Iran is in talks with Kuwait to pursue maritime border demarcation and the status of the disputed Durra/Arash gas field in the Gulf, Spokesman for Ministry of Foreign Affairs Nasser Kanani said.
"The Islamic Republic of Iran always considers common interests and principles of good neighbourliness, including with Kuwait, in the issues of delineation of maritime borders and exploiting common hydrocarbon resources," he said on July 11, according to the ministry website.
Kanani's comments come a day after Kuwait's Oil Minister Saad Al Barrak said his country and Saudi Arabia have "exclusive rights" in the Durra gas field.
Barrak also ruled out negotiations with Iran over the gas field until a maritime demarcation is carried out based on international law, saying that Iran’s “allegations” on its right to the field are not based on a clear border demarcation.
On July 9, Kuwaiti and Saudi officials discussed speeding up the work of their joint operations committee, which develops petroleum projects in the Neutral Zone, an area between the two countries where borders were left undefined.
Durra is located in waters where the maritime borders are contested by Kuwait, Saudi Arabia and Iran. Iran insists that a part of the Arash/Durra gas field extends into its waters, which Kuwait denies. Kuwait and Saudi Arabia have asked Iran to engage in talks to define maritime borders in the Gulf.

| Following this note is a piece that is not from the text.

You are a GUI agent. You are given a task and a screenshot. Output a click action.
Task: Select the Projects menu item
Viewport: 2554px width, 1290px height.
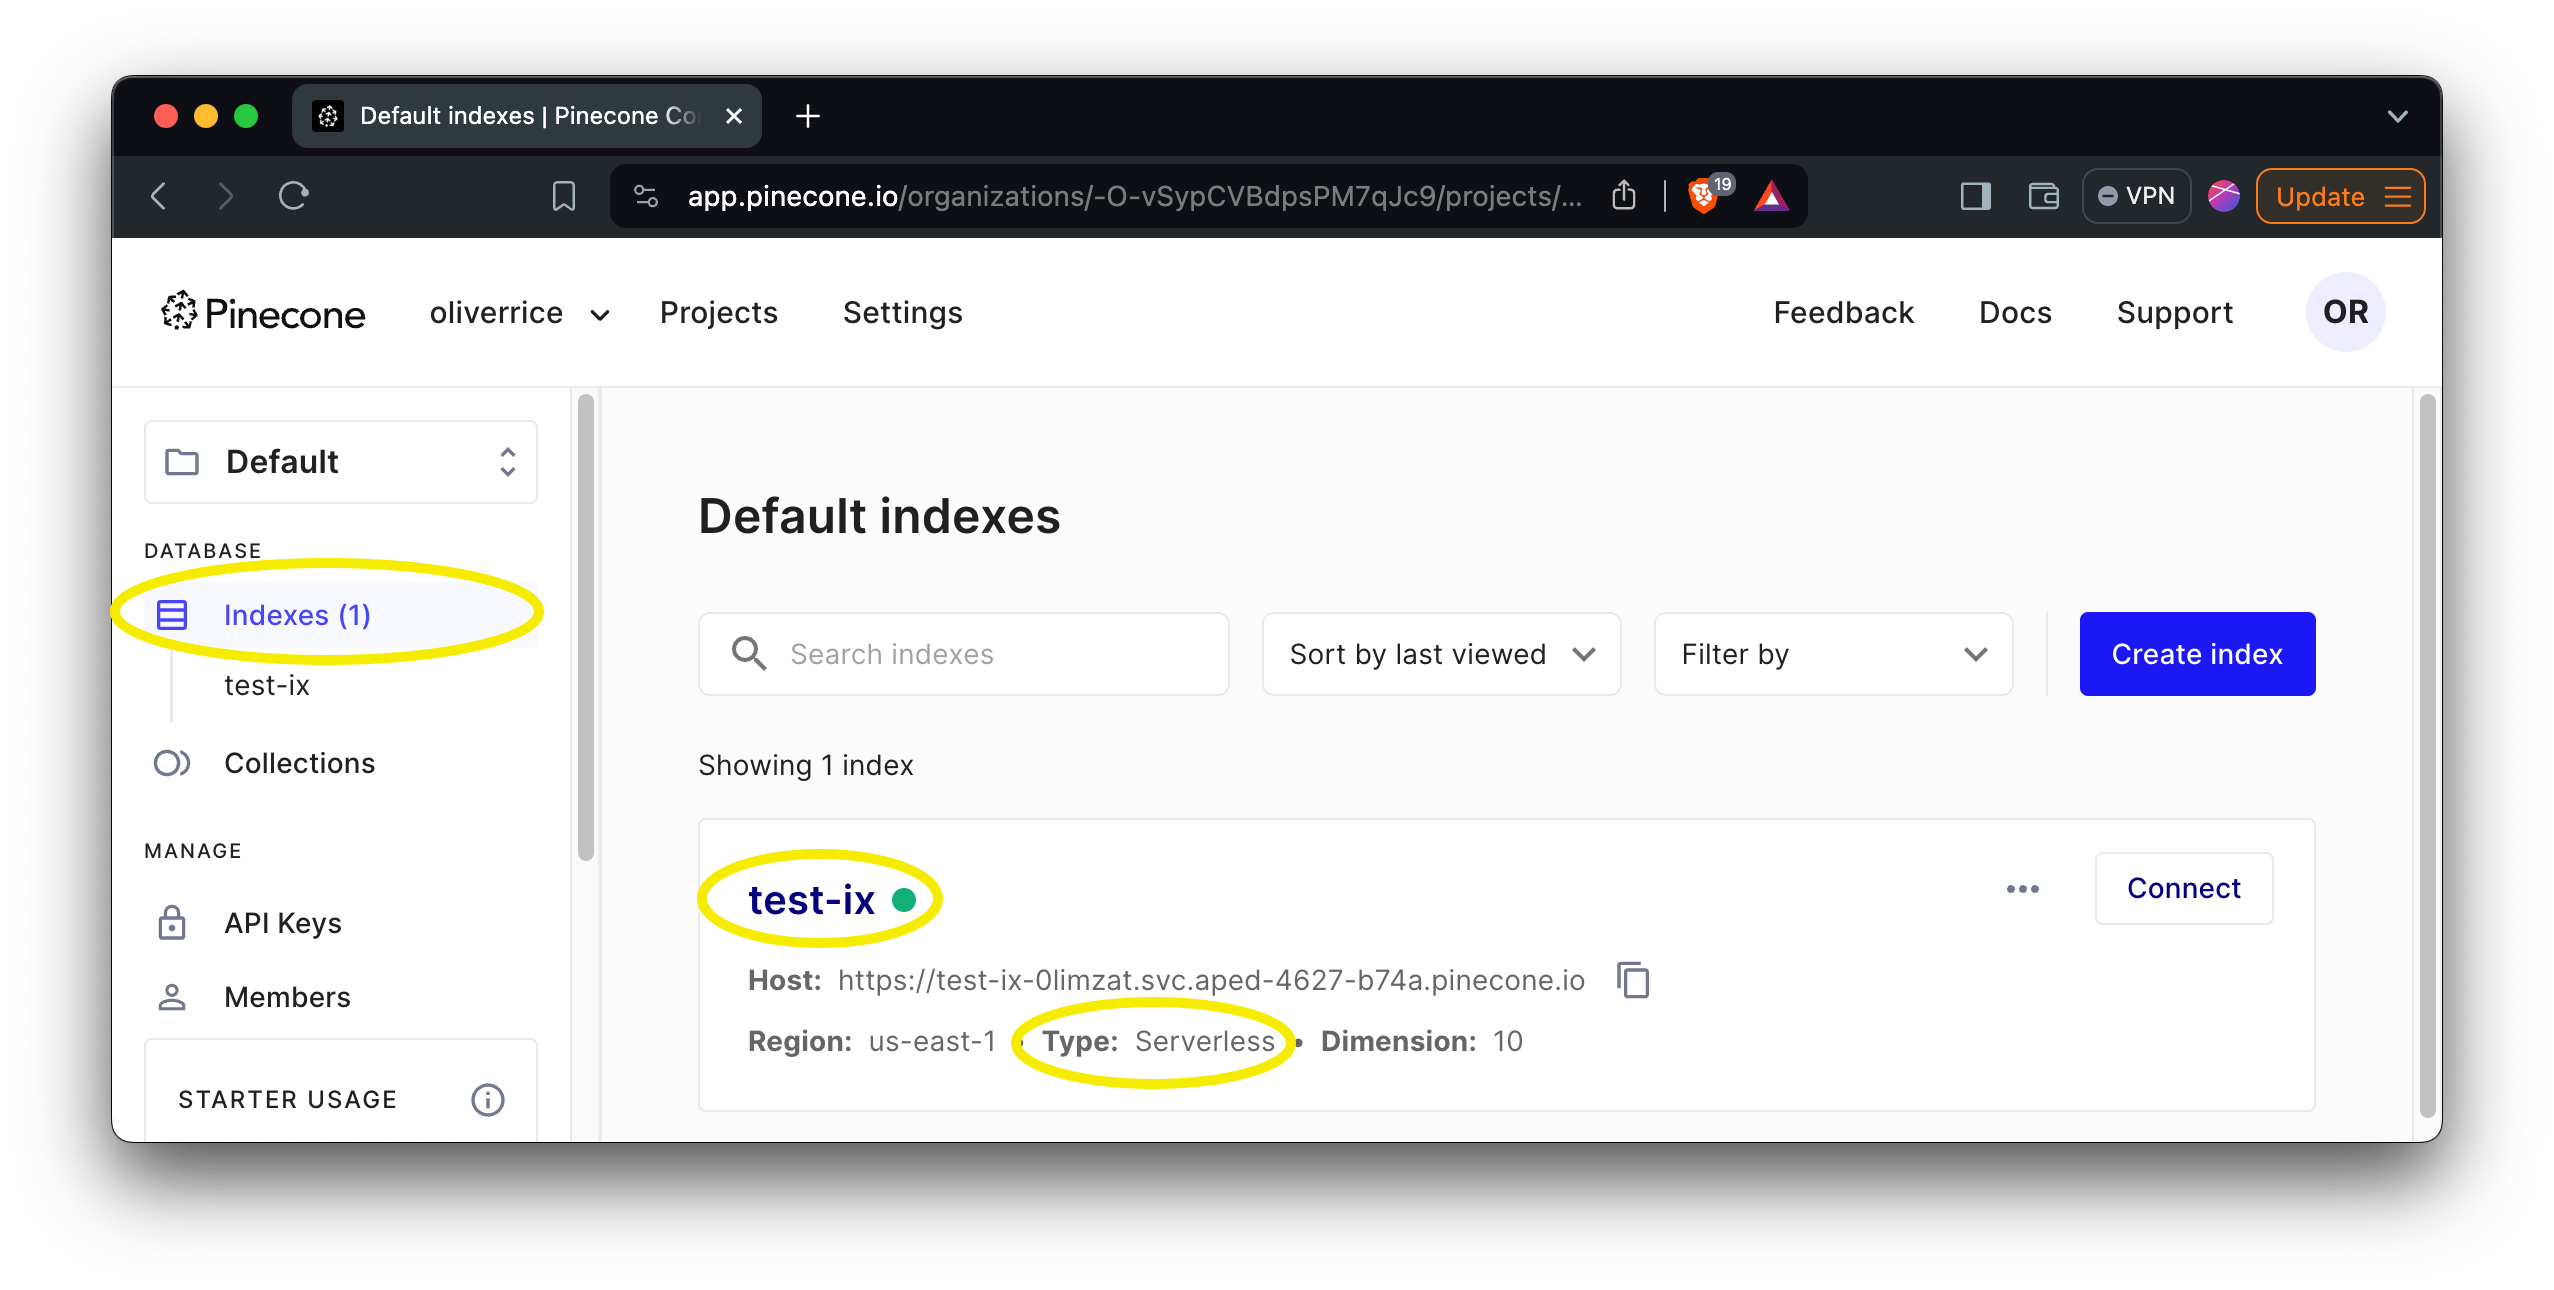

Saudi Arabia's foreign ministry on July 4 said that the Durra offshore gas field belongs only to Saudi Arabia and Kuwait. “Only Kuwait and Saudi Arabia have full sovereign rights over the field," a ministry official said. Riyadh had also renewed its calls on Iran to engage in maritime demarcation negotiations.
Earlier, the Kuwaiti foreign ministry reiterated its call on Iran to start negotiations over the demarcation of its maritime boundary with Kuwait and Saudi Arabia, stressing that the disputed oil and gas field falls within Kuwait’s territorial waters, KUNA news agency reported on July 3.

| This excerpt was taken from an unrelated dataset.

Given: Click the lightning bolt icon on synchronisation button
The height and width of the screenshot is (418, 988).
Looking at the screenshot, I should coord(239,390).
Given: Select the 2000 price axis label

The National Iranian Oil Company (NIOC) announced on June 27 that Tehran and Riyadh had started preliminary work to resume cooperation on their shared oil and gas fields.
The statement followed the restoration of diplomatic ties between the two countries in a Chinese-brokered deal in March. Tehran's relations with Kuwait have also improved, amid Iran's rapprochement with Saudi Arabia. In his visit to Kuwait on June 21, Iranian Foreign Minister Hossein Amir-Abdollahian proposed a joint forum for Gulf countries, and to "settle all disputed issues".
Last December, Kuwait Gulf Oil Company and Saudi Aramco signed an agreement to develop the offshore Durra gas field. Acting CEO of Kuwait Gulf Oil Company Khaled al-Otaibi said joint efforts to develop the field aim to produce 1 billion cubic feet of gas and 84,000 barrels of liquefied gas per day.
In March 2022, the Kuwaiti foreign minister said that the gas field belongs to Kuwait and Saudi Arabia, and Iran is "not a party" to the site. Meanwhile, Iranian Oil Minister Javad Owji said that his country would "soon" begin drilling in the gas field.
The Iranian foreign ministry spokesman said the deal "goes against past negotiations and is illegal" and has "no bearing on the legal status" of the Arash gas field, as it is known in Iran.
In 2019, Kuwait and Saudi Arabia signed a deal to expedite the development and exploration of the Durra gas field, which is located in the Submerged Divided Zone.